ACA's killer feature is built-in Dapr integration for microservices patterns:
# Container App with Dapr sidecar
properties:
configuration:
dapr:
enabled: true
appId: order-service
appPort: 8080
secrets:
- name: db-connection
keyVaultUrl: https://my-vault.vault.azure.net
identity: system
ingress:
external: true
targetPort: 8080
traffic:
- latestRevision: true
weight: 80
- revisionName: order-service--v2
weight: 20 # Canary deployment
template:
scale:
minReplicas: 0
maxReplicas: 30
rules:
- name: http-scaling
http:
metadata:
concurrentRequests: "50"
- name: queue-scaling
azureQueue:
queueName: orders
queueLength: 10
auth:
- secretRef: queue-connection
triggerParameter: connection
ACA strengths:
Scale-to-zero with KEDA-based scaling (HTTP, queue, custom metrics)
Dapr integration for service invocation, pub/sub, state management
Traffic splitting for canary/blue-green deployments built in
Azure Key Vault integration for secrets
Job support for batch processing
ACA weaknesses:
Limited to 4 vCPUs, 4 GB memory per container (lowest of the three)
No GPU support
Younger platform with smaller community
Azure ecosystem lock-in
Cost Comparison: Real-World Scenarios
Scenario 1: API with steady traffic (100 req/s, 24/7)
| Platform | Monthly Cost | Notes |
|---|---|---|
| Fargate (1 vCPU, 2GB) | ~$75 | Always-on, no scale-to-zero |
| Cloud Run (1 vCPU, 512MB) | ~$45 | Scales to match traffic |
| Container Apps (1 vCPU, 2GB) | ~$55 | Scales to match traffic |
Scenario 2: Bursty API (0-500 req/s, active 8h/day)
| Platform | Monthly Cost | Notes |
|---|---|---|
| Fargate (1 vCPU, 2GB) | ~$75 | Pays full price 24/7 |
| Cloud Run (auto-scale) | ~$18 | Scales to zero overnight |
| Container Apps (auto-scale) | ~$22 | Scales to zero overnight |
Scenario 3: Background job (runs 2h/day, needs 4 vCPU, 8GB)
| Platform | Monthly Cost | Notes |
|---|---|---|
| Fargate (scheduled task) | ~$35 | EventBridge schedule + Fargate |
| Cloud Run Jobs | ~$12 | Built-in job scheduler |
| Container Apps Jobs | ~$14 | Built-in job support |
Cloud Run wins on cost for bursty and intermittent workloads due to true scale-to-zero and per-request billing. Fargate is most cost-effective for steady, always-on services where you need predictable capacity.
Decision Framework
Choose Fargate when:
You are already invested in the AWS ecosystem
You need more than 32 GB memory or 8 vCPUs
Your service must be always-on with consistent capacity
You need deep VPC integration and private networking
You want Kubernetes (EKS on Fargate)
Choose Cloud Run when:
You want the simplest possible deployment experience
Your traffic is bursty or unpredictable
Cost optimization is a priority (scale-to-zero)

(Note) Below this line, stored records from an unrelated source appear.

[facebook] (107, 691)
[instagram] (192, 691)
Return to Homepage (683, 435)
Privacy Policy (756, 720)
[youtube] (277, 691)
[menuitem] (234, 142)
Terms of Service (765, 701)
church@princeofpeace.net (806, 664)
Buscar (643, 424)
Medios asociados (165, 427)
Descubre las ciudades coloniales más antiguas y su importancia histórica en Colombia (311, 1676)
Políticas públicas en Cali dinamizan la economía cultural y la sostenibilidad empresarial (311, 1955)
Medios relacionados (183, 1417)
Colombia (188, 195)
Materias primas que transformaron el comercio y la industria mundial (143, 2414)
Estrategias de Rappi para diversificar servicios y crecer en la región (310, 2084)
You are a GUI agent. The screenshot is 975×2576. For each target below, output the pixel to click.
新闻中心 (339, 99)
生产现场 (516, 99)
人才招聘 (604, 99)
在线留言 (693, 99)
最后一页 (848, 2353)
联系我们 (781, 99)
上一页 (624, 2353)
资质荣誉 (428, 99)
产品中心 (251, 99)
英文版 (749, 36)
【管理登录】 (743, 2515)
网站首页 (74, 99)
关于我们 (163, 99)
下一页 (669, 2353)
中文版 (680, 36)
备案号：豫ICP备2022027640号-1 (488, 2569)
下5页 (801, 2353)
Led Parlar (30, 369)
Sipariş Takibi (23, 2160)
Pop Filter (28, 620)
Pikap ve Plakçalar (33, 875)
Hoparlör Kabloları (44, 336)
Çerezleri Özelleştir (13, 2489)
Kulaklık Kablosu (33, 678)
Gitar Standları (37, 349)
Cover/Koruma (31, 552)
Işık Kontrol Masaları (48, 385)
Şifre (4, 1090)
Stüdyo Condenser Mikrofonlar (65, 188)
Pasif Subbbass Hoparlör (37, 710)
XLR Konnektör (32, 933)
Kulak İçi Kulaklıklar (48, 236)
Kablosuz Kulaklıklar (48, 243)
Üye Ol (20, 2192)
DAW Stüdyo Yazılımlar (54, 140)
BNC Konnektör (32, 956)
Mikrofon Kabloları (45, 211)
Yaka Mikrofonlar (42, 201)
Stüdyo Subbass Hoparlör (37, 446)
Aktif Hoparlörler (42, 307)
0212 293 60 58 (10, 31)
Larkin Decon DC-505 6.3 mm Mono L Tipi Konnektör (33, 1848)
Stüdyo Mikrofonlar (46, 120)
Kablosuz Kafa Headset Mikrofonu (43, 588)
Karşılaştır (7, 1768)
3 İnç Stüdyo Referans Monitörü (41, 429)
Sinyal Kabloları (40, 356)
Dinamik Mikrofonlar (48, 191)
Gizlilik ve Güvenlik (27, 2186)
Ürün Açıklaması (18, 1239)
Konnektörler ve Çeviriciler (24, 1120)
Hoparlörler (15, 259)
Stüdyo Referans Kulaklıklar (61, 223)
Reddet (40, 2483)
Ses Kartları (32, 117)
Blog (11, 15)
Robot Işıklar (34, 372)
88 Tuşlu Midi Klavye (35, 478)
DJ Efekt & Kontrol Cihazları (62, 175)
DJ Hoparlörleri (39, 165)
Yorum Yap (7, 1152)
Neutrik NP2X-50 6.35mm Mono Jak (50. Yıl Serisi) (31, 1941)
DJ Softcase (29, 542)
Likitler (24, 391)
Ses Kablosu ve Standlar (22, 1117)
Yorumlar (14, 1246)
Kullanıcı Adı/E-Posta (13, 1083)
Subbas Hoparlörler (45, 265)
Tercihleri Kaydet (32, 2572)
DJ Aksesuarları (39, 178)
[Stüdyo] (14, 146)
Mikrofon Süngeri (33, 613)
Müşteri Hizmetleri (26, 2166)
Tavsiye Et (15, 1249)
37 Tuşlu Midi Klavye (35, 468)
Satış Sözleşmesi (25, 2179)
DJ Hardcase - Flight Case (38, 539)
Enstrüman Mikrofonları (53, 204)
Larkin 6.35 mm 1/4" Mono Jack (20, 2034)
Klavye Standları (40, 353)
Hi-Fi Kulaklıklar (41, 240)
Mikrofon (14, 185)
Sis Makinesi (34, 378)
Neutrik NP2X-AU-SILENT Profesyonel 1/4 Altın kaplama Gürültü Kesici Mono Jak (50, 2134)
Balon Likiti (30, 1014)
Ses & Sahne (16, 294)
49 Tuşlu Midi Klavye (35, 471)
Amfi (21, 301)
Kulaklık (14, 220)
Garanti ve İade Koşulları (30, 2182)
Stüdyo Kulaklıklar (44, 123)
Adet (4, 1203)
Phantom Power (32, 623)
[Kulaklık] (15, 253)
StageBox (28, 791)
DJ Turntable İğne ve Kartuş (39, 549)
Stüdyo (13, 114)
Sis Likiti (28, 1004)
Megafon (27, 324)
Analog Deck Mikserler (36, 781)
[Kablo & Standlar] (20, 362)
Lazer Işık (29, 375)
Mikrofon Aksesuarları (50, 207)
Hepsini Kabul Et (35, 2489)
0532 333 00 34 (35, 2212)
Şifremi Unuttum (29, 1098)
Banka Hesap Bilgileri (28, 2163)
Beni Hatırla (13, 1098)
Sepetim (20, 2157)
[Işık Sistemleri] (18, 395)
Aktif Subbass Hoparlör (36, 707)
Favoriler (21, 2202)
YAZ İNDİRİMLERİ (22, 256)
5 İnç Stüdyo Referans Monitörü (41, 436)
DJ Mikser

You need GPU inference capabilities
You are a startup or small team that values speed over customization
Choose Container Apps when:
You need microservices patterns (Dapr, pub/sub, state management)
You want KEDA-based scaling on queues and custom metrics
You are building on Azure and want tight ecosystem integration
You need canary deployments and traffic splitting out of the box
All three platforms have matured significantly by 2026. The best choice depends less on technical capability and more on your team's existing cloud expertise and the specific operational requirements of your workload. Pick the platform that matches your ecosystem, and you will have a production-ready serverless container deployment in hours, not weeks.